### Problem to solve
From the line containing "The height and width of the screenshot is (785, 1119)." down to the last line of the material, return those lines verbatim and only those.

### Excerpted data
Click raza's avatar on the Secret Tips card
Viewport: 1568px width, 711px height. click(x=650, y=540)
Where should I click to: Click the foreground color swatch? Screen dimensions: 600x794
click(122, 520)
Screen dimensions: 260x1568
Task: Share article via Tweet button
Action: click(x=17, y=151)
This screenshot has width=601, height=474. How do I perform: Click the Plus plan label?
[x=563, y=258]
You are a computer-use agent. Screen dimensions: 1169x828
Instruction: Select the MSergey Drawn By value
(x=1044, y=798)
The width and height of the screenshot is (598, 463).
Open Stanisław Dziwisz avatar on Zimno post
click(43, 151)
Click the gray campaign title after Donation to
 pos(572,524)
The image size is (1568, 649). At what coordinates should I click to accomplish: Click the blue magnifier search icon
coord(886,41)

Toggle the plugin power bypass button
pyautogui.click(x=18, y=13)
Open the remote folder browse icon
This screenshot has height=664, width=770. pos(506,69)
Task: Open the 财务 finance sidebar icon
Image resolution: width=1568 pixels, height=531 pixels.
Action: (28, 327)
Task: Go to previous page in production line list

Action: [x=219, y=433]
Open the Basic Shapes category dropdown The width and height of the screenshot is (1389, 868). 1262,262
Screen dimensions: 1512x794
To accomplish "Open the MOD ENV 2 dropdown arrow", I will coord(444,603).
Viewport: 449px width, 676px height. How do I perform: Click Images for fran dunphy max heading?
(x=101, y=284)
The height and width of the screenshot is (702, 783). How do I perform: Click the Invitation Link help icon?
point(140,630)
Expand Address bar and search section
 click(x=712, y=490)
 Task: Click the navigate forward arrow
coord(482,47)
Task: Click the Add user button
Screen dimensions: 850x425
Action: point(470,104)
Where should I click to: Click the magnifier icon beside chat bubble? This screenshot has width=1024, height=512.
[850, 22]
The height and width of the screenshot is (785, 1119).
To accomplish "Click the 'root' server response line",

### Exercise solution
The height and width of the screenshot is (785, 1119).
To accomplish "Click the 'root' server response line",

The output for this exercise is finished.